The House Rules Committee advanced Senate Bill 183 on May 8, 2025, a measure intended to clarify that state agencies must “furnish, assemble, [and] generate information in the form and format requested” by the Legislative Budget and Audit (LB&A) Committee and the Legislative Audit Division so auditors can complete oversight work.
The bill matters because auditors say they cannot finish a performance audit of the Department of Revenue’s oil and gas production tax audit group without data organized the way the auditors need it; that audit concerns assessments, interest and penalty calculations, appeals, and related settlement information that the auditors say affect billions of dollars of state revenue. Senator L. V. Gray Jackson, chair of the Legislative Budget and Audit Committee, told the committee the department has refused requests to provide previously compiled summaries and instead insists it is required only to provide raw data.
“Either the Department of Revenue has already compiled the information requested in the special audit for its own use and is deliberately withholding it from the legislative auditor, or it has failed to do so,” Senator L. V. Gray Jackson said. “The legislature must now assert its constitutional and statutory oversight authority and fulfill our obligation to the people that we serve.”
Chris Curtis, the state legislative auditor, told the committee that the audit request approved by LB&A in December 2020 seeks updated tables of assessment, interest, penalties and appeal outcomes in the same format previously provided to the legislature. Curtis said the requested tables are necessary to understand how much additional tax and interest were assessed across audit cycles, where cases are in the appeal process, and what sums have been collected or deposited into the Constitutional Budget Reserve or other accounts. Curtis repeatedly emphasized that “formatting makes data meaningful” and that auditors need agency expertise to populate some columns of the requested tables.

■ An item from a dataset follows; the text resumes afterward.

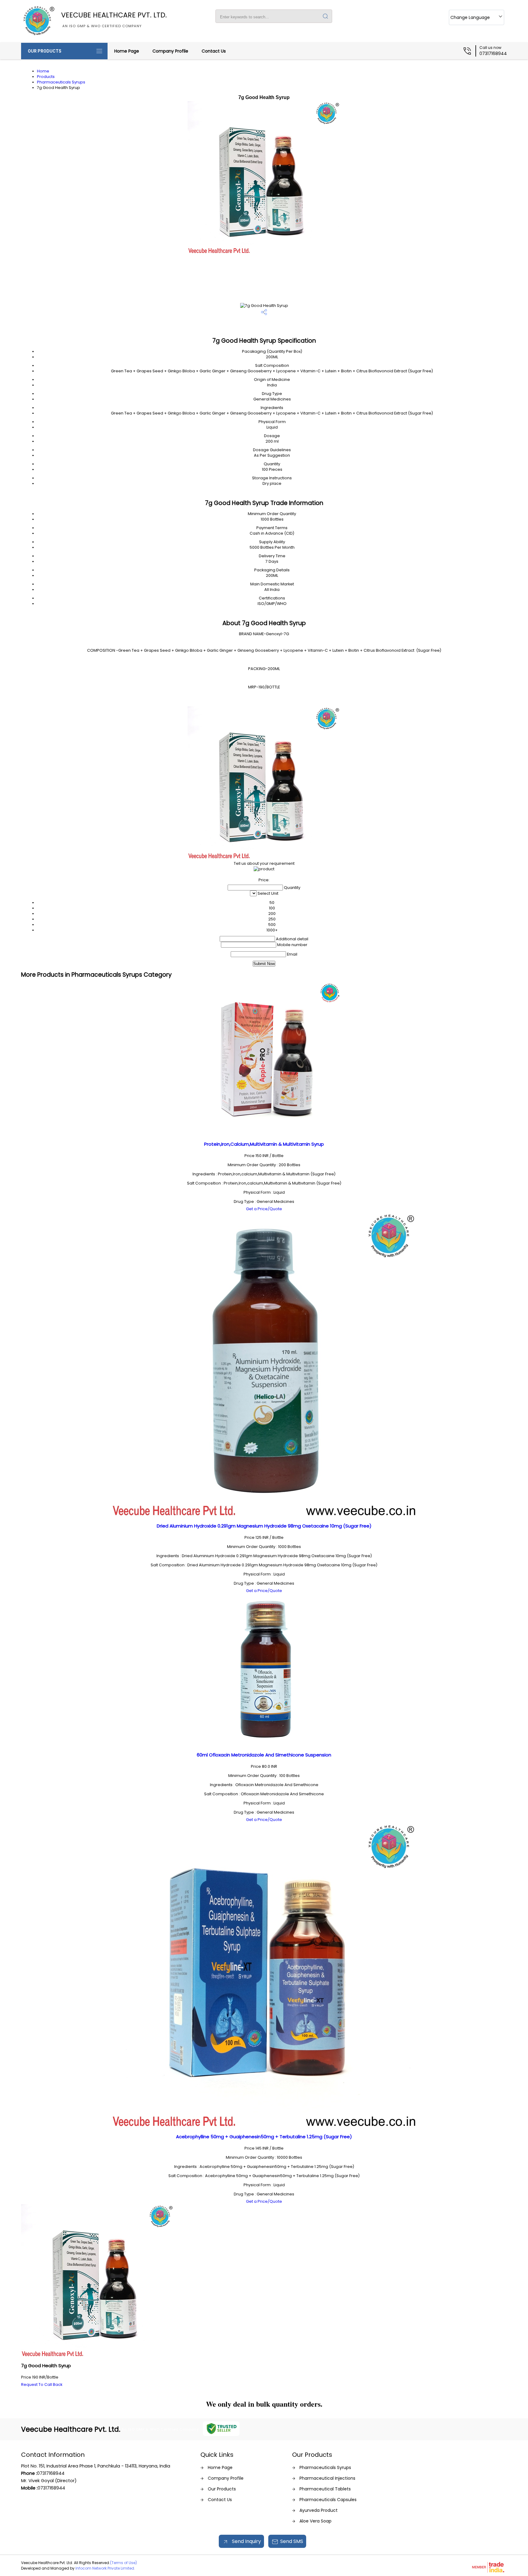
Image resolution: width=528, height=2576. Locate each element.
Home (43, 71)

A Department of Revenue representative, Destin Greeley, said the division provided detailed raw transaction data and assessment letters but that the department’s tax system does not mechanically associate every dollar and interest amount to the specific audit letters in the requested table format. “We actually provided a transaction summary that includes every single transaction that has happened,” Greeley said, and added that producing the requested tables would require a time‑consuming new work product.
Committee members pressed both sides on practical details. Curtis said the audit team had populated parts of the template where possible but lacked the subject‑matter expertise the tax division holds to complete the remaining cells. Curtis also explained that some information may be confidential under statute; she said the statutes permit the legislative auditor access to confidential records but that publication of confidential material in a public audit report is a separate legal question the auditors would manage in coordination with the division.

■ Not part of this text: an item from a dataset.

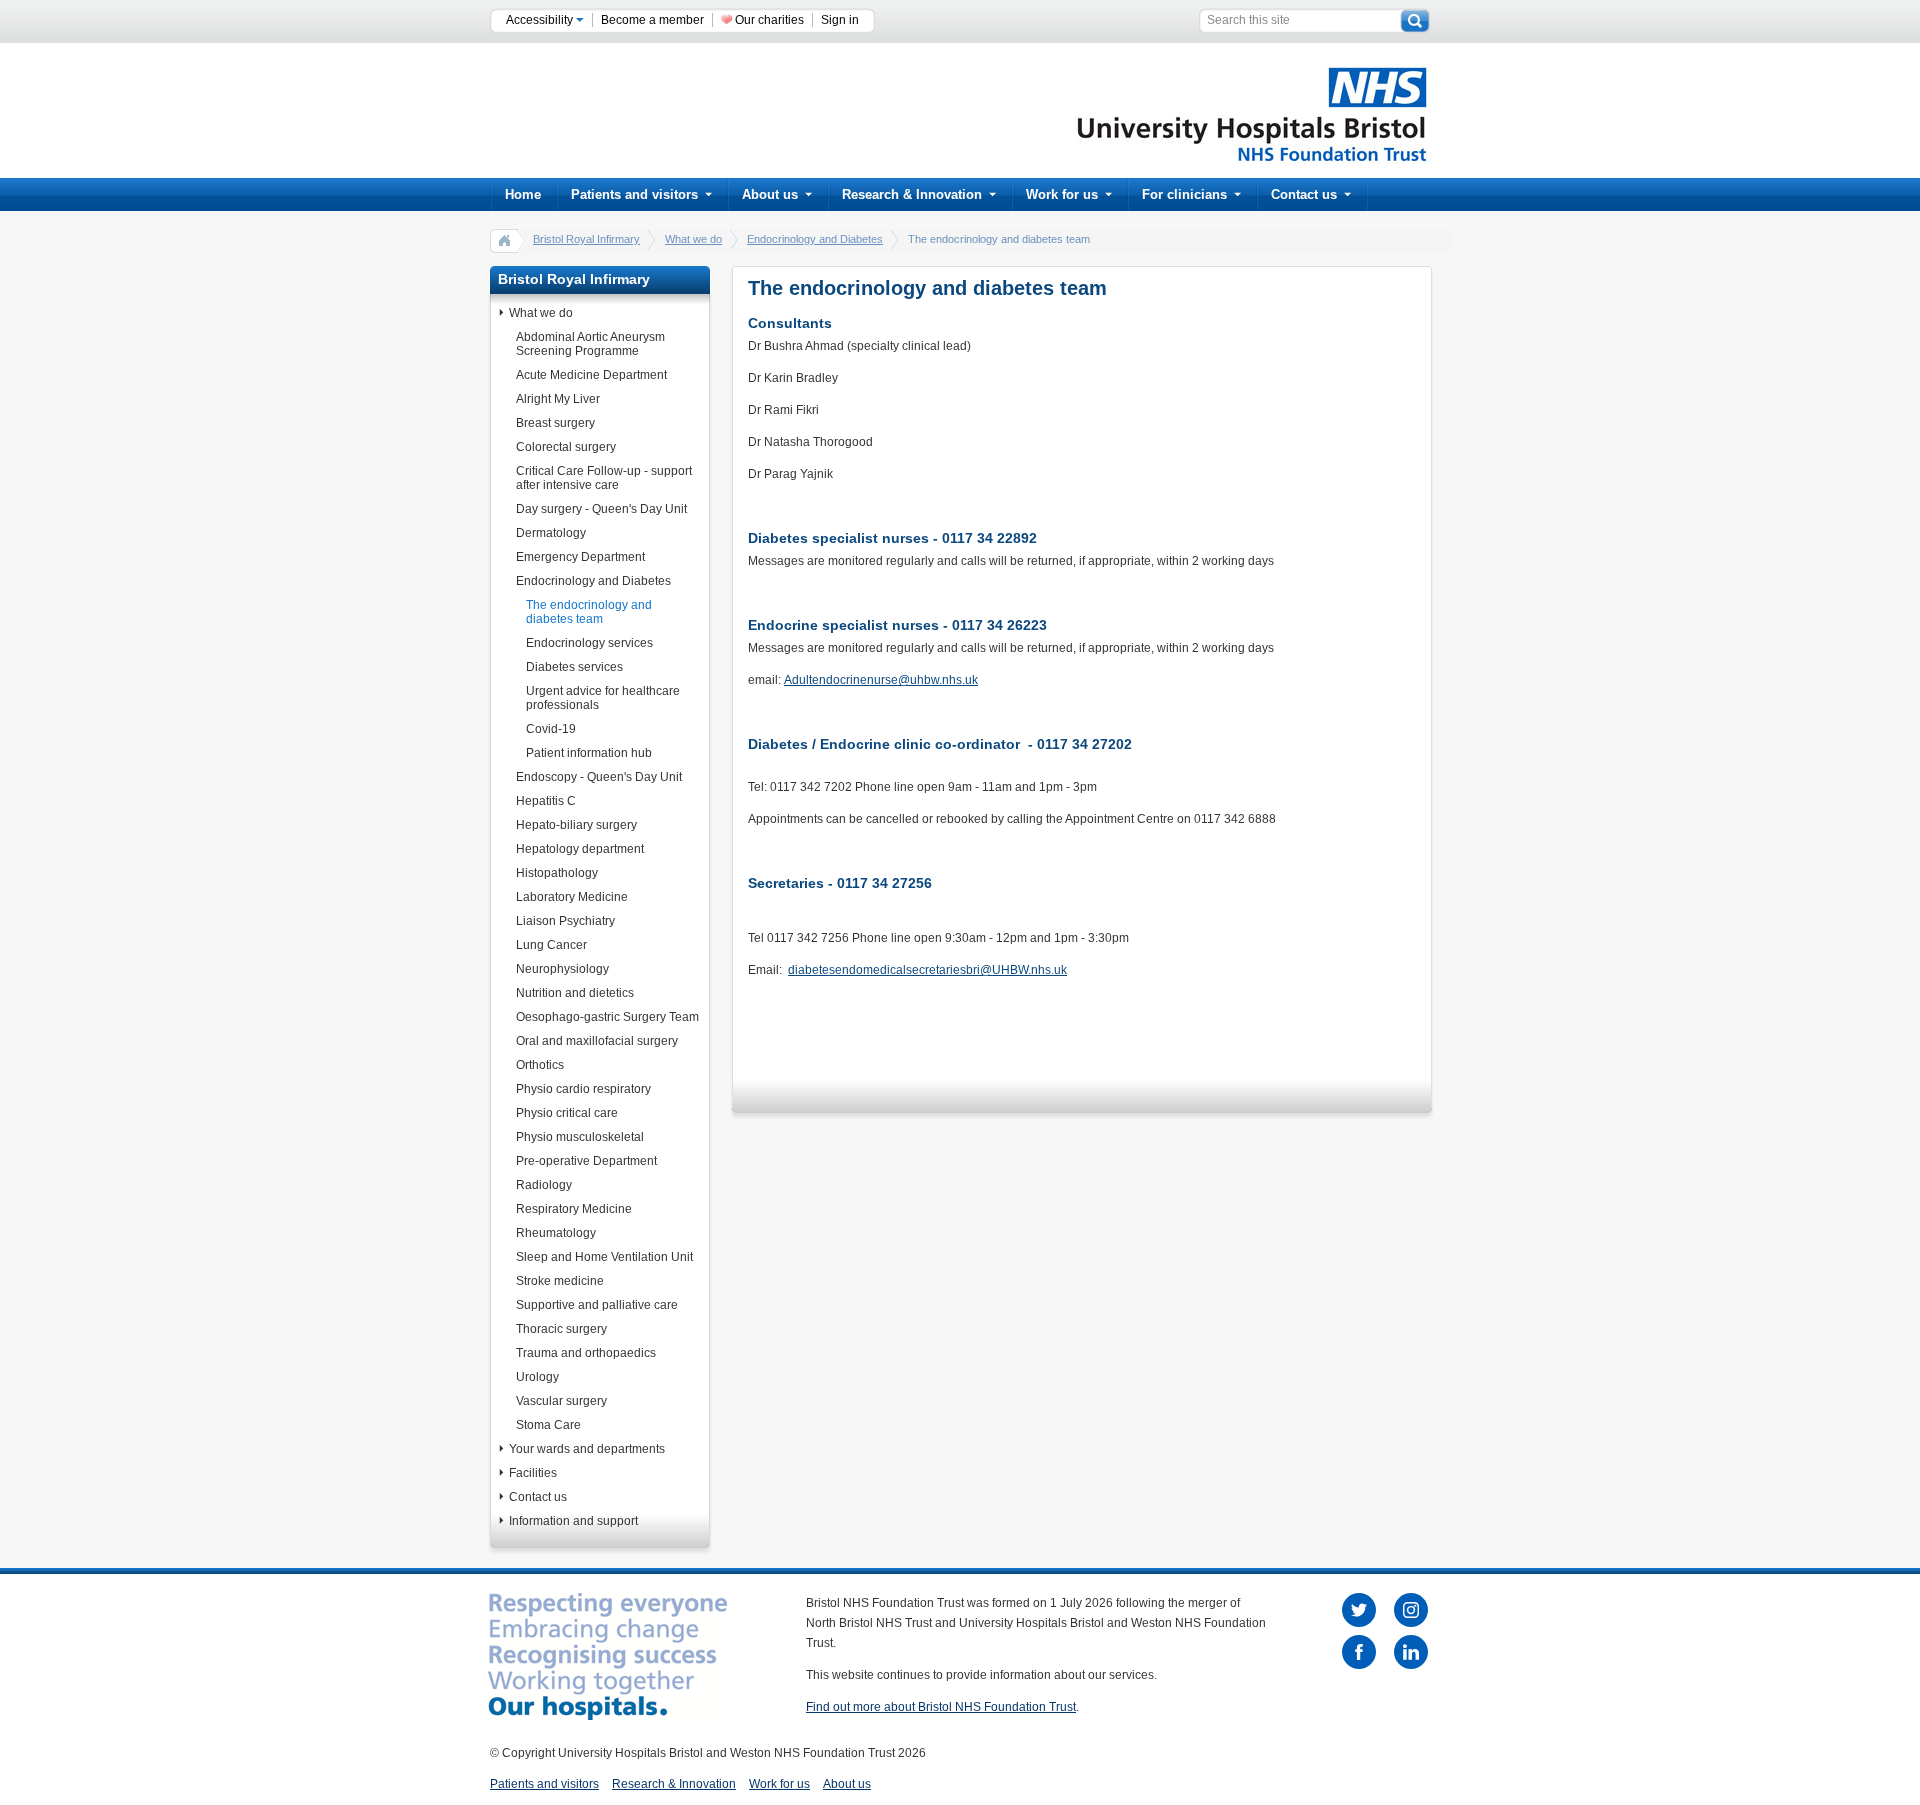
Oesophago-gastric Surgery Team (607, 1017)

Legislative legal services director Emily Nauman told the committee enforcement of the statutory duty to cooperate would likely play out in court if the executive branch refused to comply. She said courts would weigh separation‑of‑powers concerns but that the legislative auditor’s constitutional role as a post‑audit function strengthens the legislature’s oversight claim. Nauman cautioned that very prescriptive statutory language can be difficult to draft and that disputes over the meaning of “form and format” could lead to litigation.

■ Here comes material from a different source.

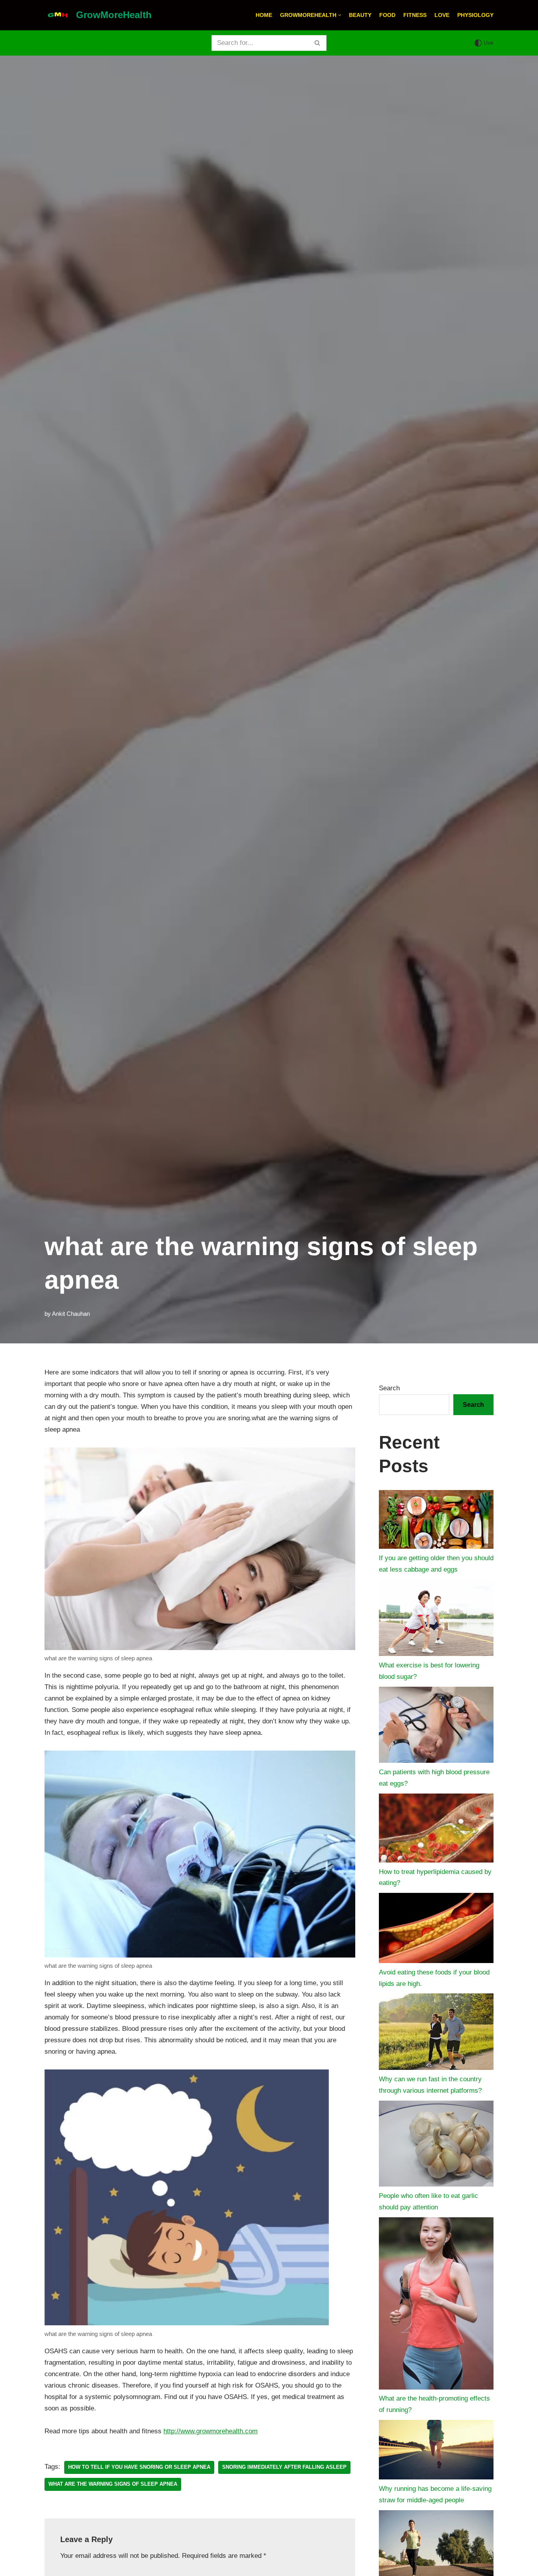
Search (389, 1388)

The committee considered an amendment proposed by Representative Vance to restrict the statutory language so requests would explicitly flow from the LB&A Committee rather than only the Legislative Audit Division. Legislative Auditor Chris Curtis opposed that amendment, saying requiring committee involvement during an audit would impair auditor independence and violate professional auditing standards. The amendment failed on a 3‑aye, 4‑nay vote.
At the meeting’s conclusion, Representative Kopp moved—and the committee had no objections—to report Senate Bill 183 out of committee with individual recommendations and attached fiscal notes. The committee record shows the bill contains conforming changes to criminal statutes and personnel law, clarifies duties in Title 24, and includes an immediate effective date with a nonretroactivity clause.